(Provided data)
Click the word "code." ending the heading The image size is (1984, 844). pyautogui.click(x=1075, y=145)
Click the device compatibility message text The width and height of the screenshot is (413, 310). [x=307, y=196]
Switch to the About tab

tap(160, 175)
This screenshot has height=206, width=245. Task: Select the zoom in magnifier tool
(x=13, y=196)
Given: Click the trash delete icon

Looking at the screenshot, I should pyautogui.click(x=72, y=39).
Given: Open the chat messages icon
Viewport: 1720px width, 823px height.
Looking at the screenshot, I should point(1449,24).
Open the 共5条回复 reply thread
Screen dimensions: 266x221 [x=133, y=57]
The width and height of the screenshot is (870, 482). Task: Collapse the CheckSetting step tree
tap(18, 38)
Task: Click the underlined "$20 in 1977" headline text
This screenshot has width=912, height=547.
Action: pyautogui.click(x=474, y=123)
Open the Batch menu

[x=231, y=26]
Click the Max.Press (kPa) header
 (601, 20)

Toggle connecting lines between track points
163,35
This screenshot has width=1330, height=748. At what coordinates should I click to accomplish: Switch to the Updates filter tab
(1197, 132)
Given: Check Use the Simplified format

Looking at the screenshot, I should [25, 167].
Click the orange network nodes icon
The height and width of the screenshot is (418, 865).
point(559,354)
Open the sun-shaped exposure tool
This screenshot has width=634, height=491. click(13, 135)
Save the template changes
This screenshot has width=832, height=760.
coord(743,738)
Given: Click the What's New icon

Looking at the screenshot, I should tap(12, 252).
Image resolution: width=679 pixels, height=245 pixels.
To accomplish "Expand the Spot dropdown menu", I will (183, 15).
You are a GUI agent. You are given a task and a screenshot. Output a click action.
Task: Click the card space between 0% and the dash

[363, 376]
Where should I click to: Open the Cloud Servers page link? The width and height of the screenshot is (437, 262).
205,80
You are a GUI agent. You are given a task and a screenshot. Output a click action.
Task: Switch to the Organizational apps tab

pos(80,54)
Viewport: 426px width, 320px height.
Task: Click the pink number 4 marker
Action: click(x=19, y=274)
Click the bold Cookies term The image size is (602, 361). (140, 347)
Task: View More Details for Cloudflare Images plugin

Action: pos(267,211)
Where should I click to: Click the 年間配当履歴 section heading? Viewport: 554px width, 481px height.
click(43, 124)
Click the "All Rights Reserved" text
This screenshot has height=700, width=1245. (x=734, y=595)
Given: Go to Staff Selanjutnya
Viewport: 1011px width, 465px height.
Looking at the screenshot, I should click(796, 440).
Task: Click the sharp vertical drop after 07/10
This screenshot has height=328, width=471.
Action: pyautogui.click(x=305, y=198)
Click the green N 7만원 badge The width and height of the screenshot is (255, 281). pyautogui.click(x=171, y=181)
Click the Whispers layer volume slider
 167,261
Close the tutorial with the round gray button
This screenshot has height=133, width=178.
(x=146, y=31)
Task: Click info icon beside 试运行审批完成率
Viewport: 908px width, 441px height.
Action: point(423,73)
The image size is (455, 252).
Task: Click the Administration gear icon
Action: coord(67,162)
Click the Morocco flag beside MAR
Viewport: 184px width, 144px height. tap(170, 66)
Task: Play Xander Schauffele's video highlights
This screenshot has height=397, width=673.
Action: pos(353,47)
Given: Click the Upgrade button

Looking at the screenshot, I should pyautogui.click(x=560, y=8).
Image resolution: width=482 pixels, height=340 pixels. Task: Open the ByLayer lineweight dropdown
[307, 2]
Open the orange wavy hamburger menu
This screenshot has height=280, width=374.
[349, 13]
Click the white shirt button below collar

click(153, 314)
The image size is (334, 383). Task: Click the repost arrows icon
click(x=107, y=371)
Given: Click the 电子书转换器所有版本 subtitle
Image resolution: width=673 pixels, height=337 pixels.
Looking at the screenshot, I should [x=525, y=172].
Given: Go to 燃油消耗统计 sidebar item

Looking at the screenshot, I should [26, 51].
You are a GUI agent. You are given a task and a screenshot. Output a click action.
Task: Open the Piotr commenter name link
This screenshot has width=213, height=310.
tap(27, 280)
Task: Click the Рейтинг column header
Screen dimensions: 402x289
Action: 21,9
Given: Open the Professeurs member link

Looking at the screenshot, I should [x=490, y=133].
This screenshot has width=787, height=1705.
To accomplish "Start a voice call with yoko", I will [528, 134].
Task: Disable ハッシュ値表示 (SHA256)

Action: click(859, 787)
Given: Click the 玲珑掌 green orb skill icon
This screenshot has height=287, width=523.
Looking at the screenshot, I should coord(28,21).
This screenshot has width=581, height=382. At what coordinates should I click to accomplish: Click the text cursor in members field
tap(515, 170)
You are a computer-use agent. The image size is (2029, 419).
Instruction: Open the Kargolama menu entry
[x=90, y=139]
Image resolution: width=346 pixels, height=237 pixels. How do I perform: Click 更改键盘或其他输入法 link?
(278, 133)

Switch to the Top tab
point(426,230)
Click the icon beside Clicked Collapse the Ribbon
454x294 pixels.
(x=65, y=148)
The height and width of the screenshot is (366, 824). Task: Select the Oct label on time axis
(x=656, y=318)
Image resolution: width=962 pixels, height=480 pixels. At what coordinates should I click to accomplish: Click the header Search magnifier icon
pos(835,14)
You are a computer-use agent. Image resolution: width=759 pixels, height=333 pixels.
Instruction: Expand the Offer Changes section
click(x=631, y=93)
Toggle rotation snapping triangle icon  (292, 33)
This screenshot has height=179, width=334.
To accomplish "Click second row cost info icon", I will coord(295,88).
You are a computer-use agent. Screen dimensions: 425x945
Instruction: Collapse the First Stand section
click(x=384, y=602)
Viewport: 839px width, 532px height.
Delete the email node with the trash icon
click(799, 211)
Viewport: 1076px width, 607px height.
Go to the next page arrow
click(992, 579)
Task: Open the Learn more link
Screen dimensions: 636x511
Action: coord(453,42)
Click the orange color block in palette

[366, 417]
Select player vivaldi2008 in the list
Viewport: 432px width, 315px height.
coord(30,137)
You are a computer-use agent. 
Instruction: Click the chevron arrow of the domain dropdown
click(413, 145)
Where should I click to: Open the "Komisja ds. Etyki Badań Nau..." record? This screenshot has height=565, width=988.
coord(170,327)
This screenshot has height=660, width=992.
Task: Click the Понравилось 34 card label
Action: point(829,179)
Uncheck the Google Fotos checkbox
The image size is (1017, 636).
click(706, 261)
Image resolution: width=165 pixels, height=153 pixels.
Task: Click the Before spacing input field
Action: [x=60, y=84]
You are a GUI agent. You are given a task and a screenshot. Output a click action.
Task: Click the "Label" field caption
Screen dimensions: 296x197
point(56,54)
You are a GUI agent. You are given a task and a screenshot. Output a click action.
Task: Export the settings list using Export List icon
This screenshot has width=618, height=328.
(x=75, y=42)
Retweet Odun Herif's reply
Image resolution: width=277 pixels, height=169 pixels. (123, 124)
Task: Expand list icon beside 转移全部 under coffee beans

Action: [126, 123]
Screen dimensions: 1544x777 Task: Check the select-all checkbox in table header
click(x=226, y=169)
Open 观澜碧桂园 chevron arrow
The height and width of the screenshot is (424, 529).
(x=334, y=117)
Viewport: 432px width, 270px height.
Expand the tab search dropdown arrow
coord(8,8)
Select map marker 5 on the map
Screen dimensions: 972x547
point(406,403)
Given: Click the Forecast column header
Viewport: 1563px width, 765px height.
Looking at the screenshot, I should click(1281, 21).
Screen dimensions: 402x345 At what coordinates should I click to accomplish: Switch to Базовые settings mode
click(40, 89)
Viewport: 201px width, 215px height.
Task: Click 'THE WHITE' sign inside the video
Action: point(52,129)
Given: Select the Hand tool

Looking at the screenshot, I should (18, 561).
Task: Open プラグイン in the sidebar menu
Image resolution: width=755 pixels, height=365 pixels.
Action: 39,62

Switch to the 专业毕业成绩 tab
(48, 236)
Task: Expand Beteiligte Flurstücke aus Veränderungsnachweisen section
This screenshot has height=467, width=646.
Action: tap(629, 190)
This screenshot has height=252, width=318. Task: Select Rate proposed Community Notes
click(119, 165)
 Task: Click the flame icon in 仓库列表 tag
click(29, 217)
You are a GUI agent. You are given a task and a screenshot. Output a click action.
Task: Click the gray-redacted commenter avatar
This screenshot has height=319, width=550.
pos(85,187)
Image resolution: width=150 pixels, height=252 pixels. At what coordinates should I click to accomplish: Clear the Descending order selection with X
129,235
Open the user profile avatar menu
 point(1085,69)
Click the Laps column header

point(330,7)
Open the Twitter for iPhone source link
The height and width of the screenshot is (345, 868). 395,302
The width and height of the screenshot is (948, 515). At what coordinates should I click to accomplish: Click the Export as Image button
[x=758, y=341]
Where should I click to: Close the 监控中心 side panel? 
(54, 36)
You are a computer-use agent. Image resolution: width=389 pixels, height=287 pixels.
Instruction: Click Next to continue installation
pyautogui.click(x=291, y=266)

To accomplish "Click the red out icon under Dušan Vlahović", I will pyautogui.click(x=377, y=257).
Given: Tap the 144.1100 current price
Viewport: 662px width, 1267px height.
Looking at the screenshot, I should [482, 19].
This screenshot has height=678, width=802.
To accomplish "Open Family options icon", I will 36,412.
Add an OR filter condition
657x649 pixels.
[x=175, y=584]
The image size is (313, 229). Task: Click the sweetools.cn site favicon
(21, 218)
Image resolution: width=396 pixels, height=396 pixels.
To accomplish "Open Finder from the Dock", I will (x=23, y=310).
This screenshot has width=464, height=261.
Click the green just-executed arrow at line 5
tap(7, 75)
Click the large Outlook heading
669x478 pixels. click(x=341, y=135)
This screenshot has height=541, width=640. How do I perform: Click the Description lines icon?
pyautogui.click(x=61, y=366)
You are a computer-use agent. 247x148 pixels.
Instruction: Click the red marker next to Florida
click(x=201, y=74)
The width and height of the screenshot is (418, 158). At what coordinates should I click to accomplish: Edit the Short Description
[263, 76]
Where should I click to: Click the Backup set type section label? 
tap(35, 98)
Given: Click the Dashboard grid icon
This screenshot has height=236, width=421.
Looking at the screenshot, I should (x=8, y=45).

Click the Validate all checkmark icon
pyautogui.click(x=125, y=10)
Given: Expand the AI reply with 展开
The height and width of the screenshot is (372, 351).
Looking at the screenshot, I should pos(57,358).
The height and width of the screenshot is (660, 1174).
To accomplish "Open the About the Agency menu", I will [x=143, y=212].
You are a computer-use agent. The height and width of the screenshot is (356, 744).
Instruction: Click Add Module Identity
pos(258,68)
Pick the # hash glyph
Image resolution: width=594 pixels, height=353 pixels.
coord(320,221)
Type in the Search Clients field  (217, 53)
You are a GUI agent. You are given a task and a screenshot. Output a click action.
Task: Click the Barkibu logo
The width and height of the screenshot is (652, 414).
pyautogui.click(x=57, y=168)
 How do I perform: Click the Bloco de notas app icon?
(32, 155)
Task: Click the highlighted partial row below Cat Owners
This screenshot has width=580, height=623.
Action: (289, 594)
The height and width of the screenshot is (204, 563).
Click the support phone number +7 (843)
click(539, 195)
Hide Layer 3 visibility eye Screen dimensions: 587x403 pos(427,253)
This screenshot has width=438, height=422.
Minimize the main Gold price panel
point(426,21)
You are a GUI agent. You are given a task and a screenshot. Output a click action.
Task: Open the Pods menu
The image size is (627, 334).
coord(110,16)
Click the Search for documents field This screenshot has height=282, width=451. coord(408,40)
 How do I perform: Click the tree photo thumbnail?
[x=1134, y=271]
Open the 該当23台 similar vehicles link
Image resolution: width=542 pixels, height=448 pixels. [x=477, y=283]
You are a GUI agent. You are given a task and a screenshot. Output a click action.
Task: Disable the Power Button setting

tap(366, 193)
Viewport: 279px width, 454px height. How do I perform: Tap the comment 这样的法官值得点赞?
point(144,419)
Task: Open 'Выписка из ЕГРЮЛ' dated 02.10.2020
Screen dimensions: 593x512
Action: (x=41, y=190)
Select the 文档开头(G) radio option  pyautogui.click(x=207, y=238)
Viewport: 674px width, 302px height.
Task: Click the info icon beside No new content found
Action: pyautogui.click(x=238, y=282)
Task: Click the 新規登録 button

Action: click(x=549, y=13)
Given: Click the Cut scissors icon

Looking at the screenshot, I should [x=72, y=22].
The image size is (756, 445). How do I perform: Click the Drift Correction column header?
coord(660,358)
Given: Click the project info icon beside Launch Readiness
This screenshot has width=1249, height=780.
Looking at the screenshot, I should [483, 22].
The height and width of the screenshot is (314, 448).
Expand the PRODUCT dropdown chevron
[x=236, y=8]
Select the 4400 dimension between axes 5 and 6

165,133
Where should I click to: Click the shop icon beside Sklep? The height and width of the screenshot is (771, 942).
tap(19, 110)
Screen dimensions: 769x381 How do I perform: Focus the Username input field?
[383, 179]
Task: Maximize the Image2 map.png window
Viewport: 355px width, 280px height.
(End Provided data)
§ **Task goal**
Would you retype the lines of the data above, from the one holding "Task: Click the 新規登録 button" through its final line, exactly and without adding any other line?

§ **Task response**
Task: Click the 新規登録 button

Action: click(x=549, y=13)
Given: Click the Cut scissors icon

Looking at the screenshot, I should [x=72, y=22].
The image size is (756, 445). How do I perform: Click the Drift Correction column header?
coord(660,358)
Given: Click the project info icon beside Launch Readiness
This screenshot has width=1249, height=780.
Looking at the screenshot, I should [483, 22].
The height and width of the screenshot is (314, 448).
Expand the PRODUCT dropdown chevron
[x=236, y=8]
Select the 4400 dimension between axes 5 and 6

165,133
Where should I click to: Click the shop icon beside Sklep? The height and width of the screenshot is (771, 942).
tap(19, 110)
Screen dimensions: 769x381 How do I perform: Focus the Username input field?
[383, 179]
Task: Maximize the Image2 map.png window
Viewport: 355px width, 280px height.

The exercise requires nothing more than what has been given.